## Brief
Beneath this task are records; print exactly the stretch of them from the line with "Don’t disclose students’" through the line with "SEXUAL HARASSMENT: Singing", both ends included.

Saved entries
*** Block opens ***

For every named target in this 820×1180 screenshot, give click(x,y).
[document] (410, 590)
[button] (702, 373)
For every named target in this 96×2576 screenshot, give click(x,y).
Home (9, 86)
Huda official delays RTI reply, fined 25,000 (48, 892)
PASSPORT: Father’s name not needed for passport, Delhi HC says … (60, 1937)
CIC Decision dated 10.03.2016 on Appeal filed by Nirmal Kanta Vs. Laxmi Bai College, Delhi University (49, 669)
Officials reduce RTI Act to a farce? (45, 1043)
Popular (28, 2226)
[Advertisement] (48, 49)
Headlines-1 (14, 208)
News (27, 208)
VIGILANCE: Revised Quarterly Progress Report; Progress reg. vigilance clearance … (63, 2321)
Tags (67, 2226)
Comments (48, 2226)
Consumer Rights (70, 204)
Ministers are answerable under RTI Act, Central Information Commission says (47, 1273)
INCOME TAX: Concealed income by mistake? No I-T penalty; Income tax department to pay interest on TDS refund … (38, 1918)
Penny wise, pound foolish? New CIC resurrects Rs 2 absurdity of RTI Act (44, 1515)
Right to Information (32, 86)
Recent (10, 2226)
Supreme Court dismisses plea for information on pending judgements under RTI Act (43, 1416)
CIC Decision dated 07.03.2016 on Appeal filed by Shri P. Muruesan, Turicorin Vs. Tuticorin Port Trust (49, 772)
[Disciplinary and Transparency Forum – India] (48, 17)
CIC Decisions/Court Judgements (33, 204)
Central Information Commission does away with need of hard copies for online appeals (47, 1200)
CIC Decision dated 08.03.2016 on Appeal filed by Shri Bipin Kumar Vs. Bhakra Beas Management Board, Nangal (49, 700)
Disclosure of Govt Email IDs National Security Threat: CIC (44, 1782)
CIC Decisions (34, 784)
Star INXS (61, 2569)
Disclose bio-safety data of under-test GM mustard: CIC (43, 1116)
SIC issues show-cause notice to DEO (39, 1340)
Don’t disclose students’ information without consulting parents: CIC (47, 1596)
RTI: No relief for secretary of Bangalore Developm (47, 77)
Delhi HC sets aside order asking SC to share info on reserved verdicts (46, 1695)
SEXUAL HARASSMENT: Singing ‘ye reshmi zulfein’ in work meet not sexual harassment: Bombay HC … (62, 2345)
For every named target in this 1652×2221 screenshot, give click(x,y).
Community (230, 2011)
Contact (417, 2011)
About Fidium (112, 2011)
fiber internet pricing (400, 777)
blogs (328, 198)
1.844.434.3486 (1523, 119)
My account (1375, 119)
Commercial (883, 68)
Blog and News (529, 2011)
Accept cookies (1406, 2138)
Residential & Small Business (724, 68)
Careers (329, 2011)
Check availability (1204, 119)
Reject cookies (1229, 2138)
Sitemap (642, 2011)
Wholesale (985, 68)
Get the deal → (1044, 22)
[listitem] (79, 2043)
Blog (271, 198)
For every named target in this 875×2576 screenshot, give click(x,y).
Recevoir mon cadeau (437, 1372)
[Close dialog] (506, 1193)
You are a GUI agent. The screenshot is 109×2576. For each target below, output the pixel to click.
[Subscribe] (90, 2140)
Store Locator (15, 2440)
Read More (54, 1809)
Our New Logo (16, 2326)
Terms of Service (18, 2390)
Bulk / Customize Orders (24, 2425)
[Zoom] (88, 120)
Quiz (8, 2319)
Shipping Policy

*** Block closes ***

## Output of the exercise
Don’t disclose students’ information without consulting parents: CIC (47, 1596)
RTI: No relief for secretary of Bangalore Developm (47, 77)
Delhi HC sets aside order asking SC to share info on reserved verdicts (46, 1695)
SEXUAL HARASSMENT: Singing ‘ye reshmi zulfein’ in work meet not sexual harassment: Bombay HC … (62, 2345)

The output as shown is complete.